Far more important is that your episodes release on a very consistent, predictable pace. If you have a weekly episode that airs at the same time on the same day, your subscribers get used to it. Whenever they’re ready to go deeper into your world, they won’t have to search far.
- MILK and Honey
Launching a podcast is similar to launching a product or service in many respects. One thing I noticed, as we prepared to launch, was that we followed the same general outline I teach in The M.I.L.K. It Method – Market, Idea, Launch, Ka’Ching.
To put it simply, you identify a niche audience you’re qualified to serve. You come up with a show concept and title that appeals to them. You launch it. Then you reap the rewards, usually in the form of monetization.
- The A-List
Hosting my show gives me incredible access to people I’d otherwise never get to meet. Recently, I started an SGPT Navy SEAL workout program, and connected with the creator of the course. I asked him if he’d be willing to appear on “What’s The Secret?”, and he agreed.
When I called to schedule the interview, he was in the middle of a 350-mile bike ride, and promised me he’d get back to me as soon as possible. It was one of the most unusual booking calls I ever made.
- Money For Nothing
Turning your podcast into a profit center sounds like too much fun, doesn’t it? Of course. Because, just like anything else in the digital world, it *looks* like all you have to do is put it out there, and people will line up with their credit cards.

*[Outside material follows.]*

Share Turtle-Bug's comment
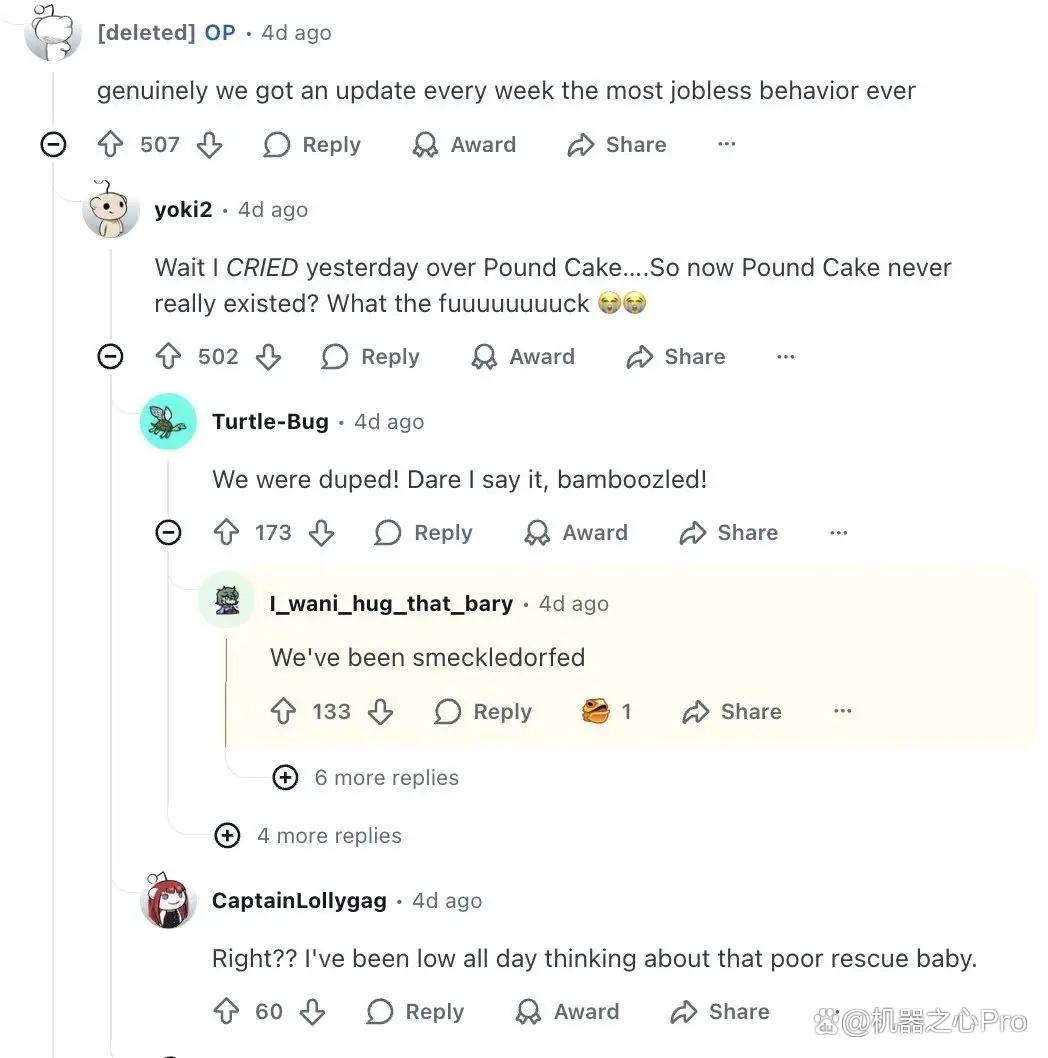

The truth is a little more complicated. Like you would with farming, you can “till the soil” of your podcast and work toward the day when people make purchasing decisions based mainly on what they hear when they listen to your show. But it takes time, effort and adaptation.
You can also monetize guests, as much or more than the audience. When Brian Kurtz joined the show, I had no idea it would lead to a joint venture to re-launch his book, Overdeliver. I thought he just wanted to have an interview.